I am writing a class that will save wide strings to a binary file. I'm using Delphi 2005 for this but the app will later be ported to Delphi 2010. I'm feeling very unsure here, can someone confirm that:
A Delphi 2005 WideString is exactly the same type as a Delphi 2010 String
A Delphi 2005 WideString char as well as a Delphi 2010 String char is guaranteed to always be 2 bytes in size.
With all the Unicode formats out there I don't want to be hit with one of the chars in my string suddenly being 3 bytes wide or something like that.
Edit: Found this: "I indeed said UnicodeString, not WideString. WideString still exists, and is unchanged. WideString is allocated by the Windows memory manager, and should be used for interacting with COM objects. WideString maps directly to the BSTR type in COM." at http://www.micro-isv.asia/2008/08/get-ready-for-delphi-2009-and-unicode/
Now I'm even more confused. So a Delphi 2010 WideString is not the same as a Delphi 2005 WideString? Should I use UnicodeString instead?
Edit 2: There's no UnicodeString type in Delphi 2005. FML.
For your first question: WideString is not exactly the same type as D2010's string. WideString is the same COM BSTR type that it has always been. It's managed by Windows, with no reference counting, so it makes a copy of the whole BSTR every time you pass it somewhere.
UnicodeString, which is the default string type in D2009 and on, is basically a UTF-16 version of the AnsiString we all know and love. It's got a reference count and is managed by the Delphi compiler.

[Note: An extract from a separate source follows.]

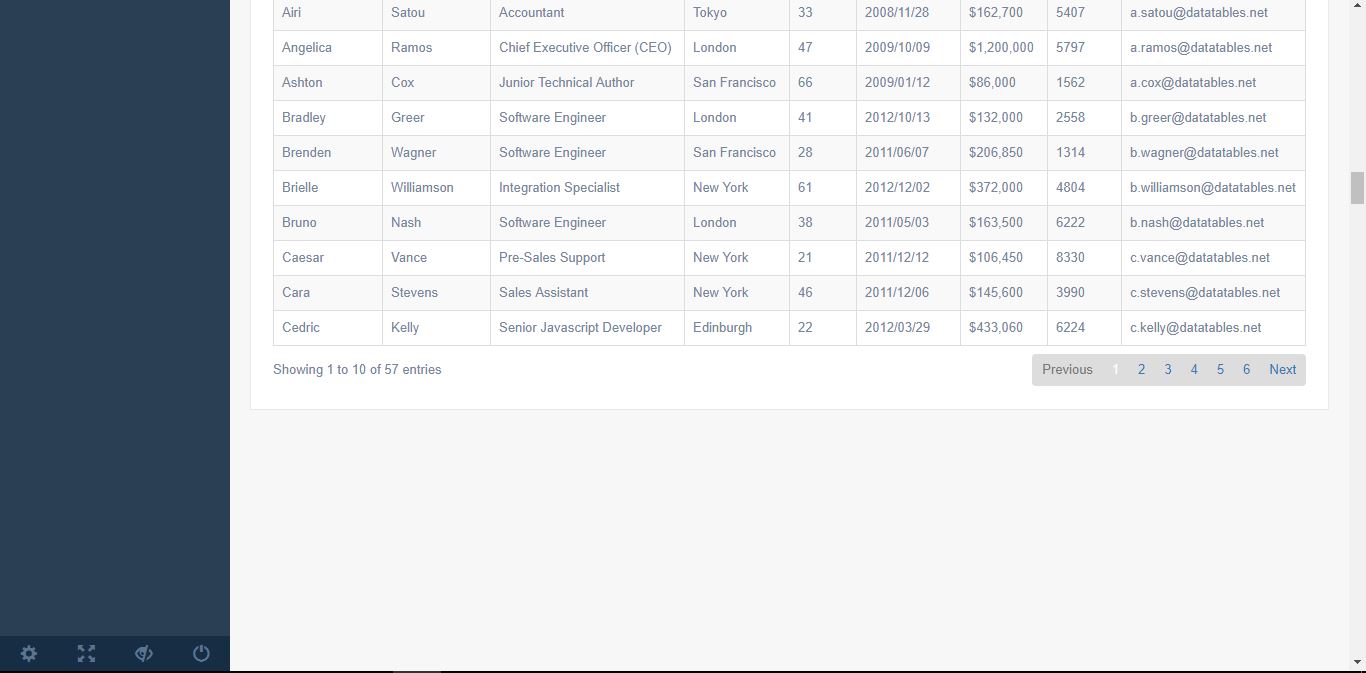Tap Next to advance the table

point(1282,370)
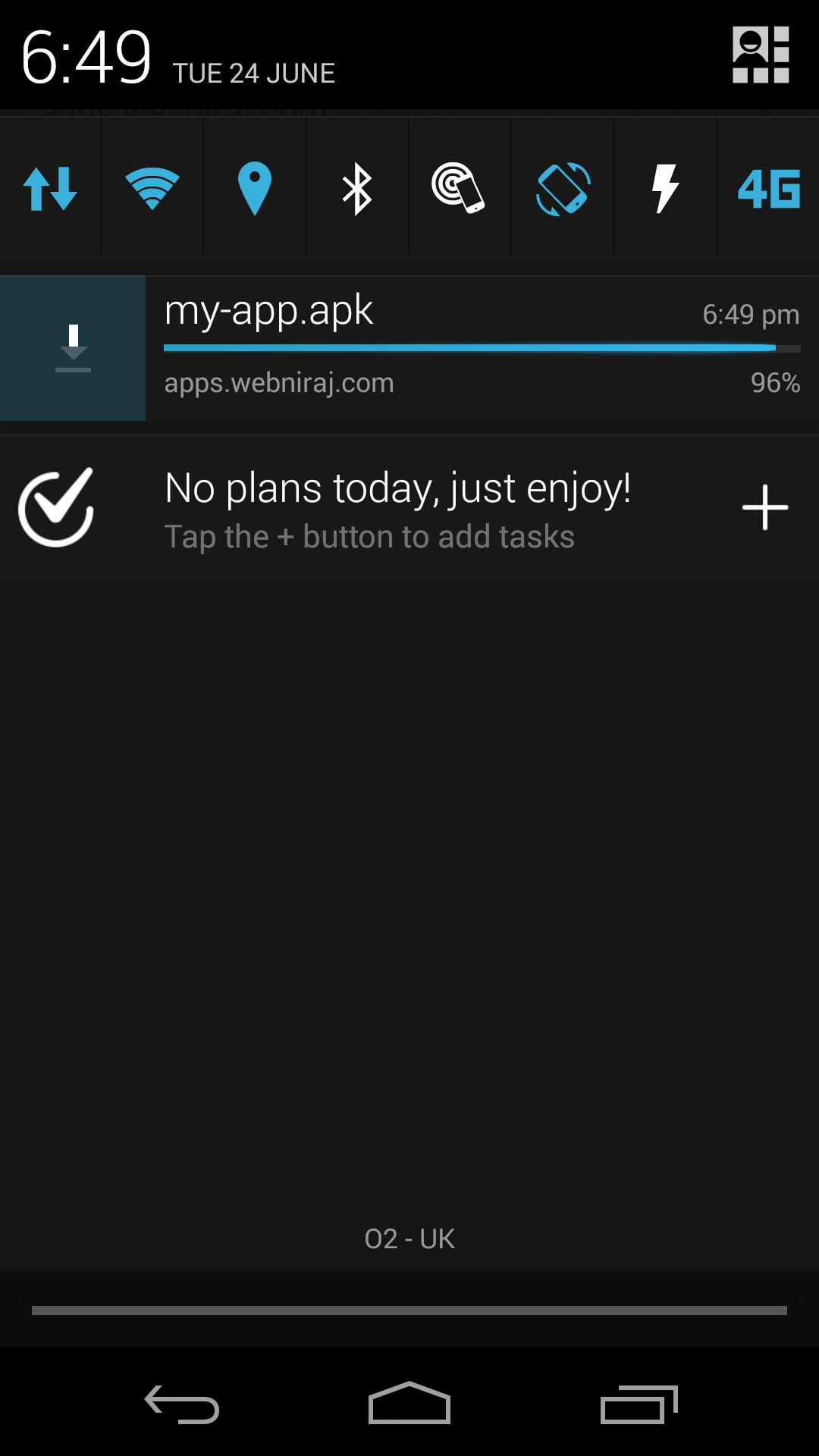Toggle the lightning bolt tile

[665, 188]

For the second, the default char type is now WideChar, which are the same chars that have always been used in WideString. It's a UTF-16 encoding, 2 bytes per char. If you save WideString data to a file, you can load it into a UnicodeString without trouble. The difference between the two types has to do with memory management, not the data format.
As others mentioned, string (actually UnicodeString) data type in Delphi 2009 and above is not equivalent to WideString data type in previous versions, but the data content format is the same. Both of them save the string in UTF-16. So if you save a text using WideString in earlier versions of Delphi, you should be able to read it correctly using string data type in the recent versions of Delphi (2009 and above).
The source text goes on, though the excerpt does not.